Homo homini rodentius est

Brideshead Regurgitated

Brideshead Revisited
Catholicism on the Cheap Charles (Matthew Goode), Sebastian (Ben Whishaw) and Julia (Hayley Atwell), surrounded by similarly gaudy decoration

We’ve been spoiled. For years, Merchant Ivory and Granada produced lush period productions of classic English novels that were feasts for the eyes and the intellect and that forever set a standard — and expectations — for the kind of historical drama that we could expect from British cinema. What an unpleasant surprise then to witness the remake of Brideshead Revisited that is currently in release. We can never again assume artfulness on the part of British filmmakers — even when it comes to handling their national treasures. The new film, cobbled together by screenwriters Jeremy Brock and Andrew Davies and directed by Julian Jarrold, turns the passionate story of Charles Ryder’s religious redemption into a period potboiler about a love triangle gone wrong.

The original television film, serialized by Granada Television in 1981, arrived like a comet, surpassing Evelyn Waugh’s novel and becoming a significant artistic achievement on its own. Upon its first showing by PBS in the US, each episode was introduced by William F. Buckley and was analyzed afterward by Buckley in conversation with British journalist Malcolm Muggerridge. They provided context and illumination of Catholic themes in the story that might have been opaque to a nation of American Protestants. It was a big deal.

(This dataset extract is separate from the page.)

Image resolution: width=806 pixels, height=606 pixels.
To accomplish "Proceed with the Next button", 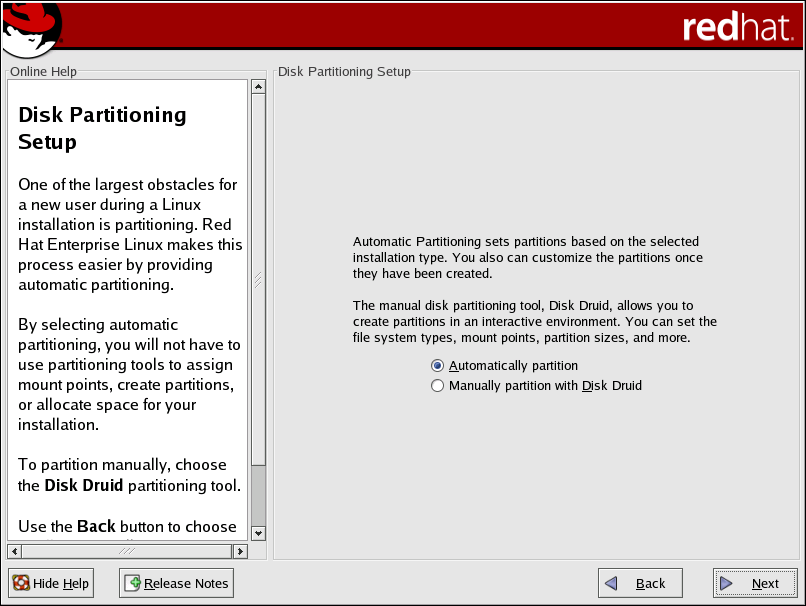I will tap(754, 584).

And rightly so. Over a period of 11 hours, writer John Mortimer and director Charles Sturridge invested their production with the kind of luxurious detail that only time can afford. The result was something greater than the source material from which it was drawn, with fully developed characters and complex themes that did not want for explanation. Listening to Charles’ narration, taken directly from the novel, we stand beside him at Oxford and Brideshead Castle and experience his development as a man and lover, first with Sebastian and later with Sebastian’s sister Julia. We are seduced as he is by the aquatint landscapes, the summers redolent with strawberries and wine and the rains in Venice. The affair with Sebastian is not explicit but suggested and indirect, as it would be for adolescents first learning how to love. When Cara, mistress of Lord Marchmain, speaks directly of Charles’ and Sebastian’s “romantic friendship” it is a bit jarring and we feel the embarrassment that Charles expresses to have this love given a name. But our discomfort is relieved by her sympathy and proclamation of, “how wonderful it is to sit in the shade and speak of love.” Wonderful indeed.

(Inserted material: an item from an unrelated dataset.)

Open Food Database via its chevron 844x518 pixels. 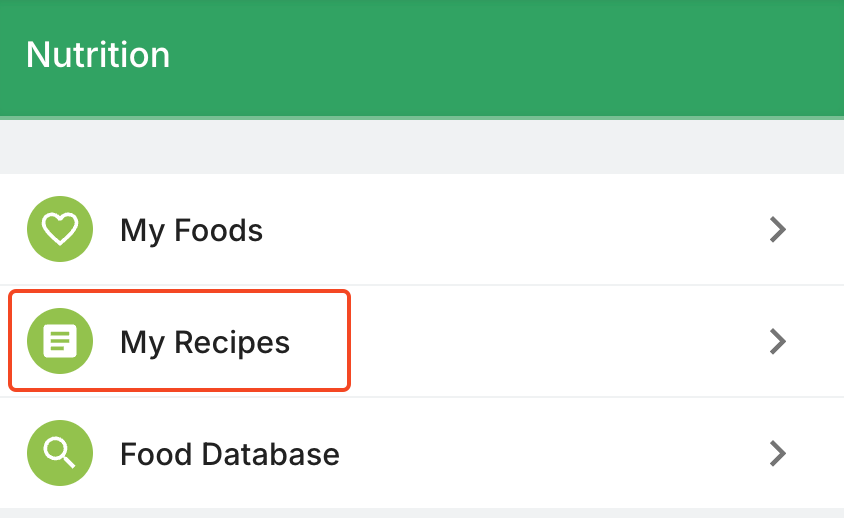(x=778, y=454)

There is no such subtlety in the current remake. In order to fit the novel into two hours incredible liberties are taken with the story. Sebastian, one of the most charming characters ever written, is presented as a petulant hysteric with a drinking problem. His decline is precipitated not by feelings of inadequacy before the terrible demands of his faith but by seeing Charles making out with his sister. And Julia, whose own religious crisis as a woman makes up the later part of the novel, is here presented as a Lolita with a bad conscience. She has the requisite breakdown, but the audience is left in the dark as to why.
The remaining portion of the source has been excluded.